According to documents in the case, Jonathan Katz was a resident of New Jersey and was employed as a manager by an unnamed company (identified in the documents only as "Company-1"). In May 2021, an unnamed individual (identified only as "Individual-1") offered Katz $1,000 per swap to use Katz's access to the unnamed telecom company's computer network to perform SIM swaps.

"Katz agreed to conduct SIM swaps on several Company-1 accounts that Individual-1 provided to Katz," according to the documents, which noted that Katz was offered $1,000 per swap. "Katz used his managerial credentials to access Company-1's computer network to conduct unauthorized SIM swaps."

"In exchange for perpetrating these SIM swaps, Katz received payment in the form of Bitcoin," according to the documents.

SIM swaps allow hackers to gain access to social media accounts, bank accounts and other sensitive data. They do so primarily by allowing hackers to intercept "two-factor authentication" codes sent to victims' phones.

According to the DoJ, conspiracy to gain unauthorized access to a computer carries a statutory maximum of five years in prison and a fine of up to $250,000. Katz's sentencing is scheduled for July 16, 2024.

New rules to combat fraud

The FCC's new rules aim to combat fraud by requiring wireless providers to immediately notify customers whenever a SIM change or port-out request is made on their accounts, and to take additional steps to protect customers from SIM swap and port-out fraud.

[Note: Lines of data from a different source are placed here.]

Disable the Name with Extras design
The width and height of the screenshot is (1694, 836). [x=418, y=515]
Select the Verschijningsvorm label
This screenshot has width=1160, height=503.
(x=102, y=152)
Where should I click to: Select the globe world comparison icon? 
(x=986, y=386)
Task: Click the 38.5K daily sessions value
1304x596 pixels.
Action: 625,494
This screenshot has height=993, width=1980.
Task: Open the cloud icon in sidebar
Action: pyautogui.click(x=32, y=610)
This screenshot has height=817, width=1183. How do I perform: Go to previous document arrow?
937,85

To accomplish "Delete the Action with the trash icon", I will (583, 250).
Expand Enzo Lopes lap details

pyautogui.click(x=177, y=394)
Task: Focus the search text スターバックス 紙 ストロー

"The Federal Bureau of Investigation reports SIM-swapping scams are on the rise. But they are not alone. Because we see it here, too. At the Federal Communications Commission we are getting more and more complaints from consumers who have suffered losses due to SIM-swapping fraud," FCC Chairwoman Jessica Rosenworcel said in a statement last year after the passage of the agency's new rules.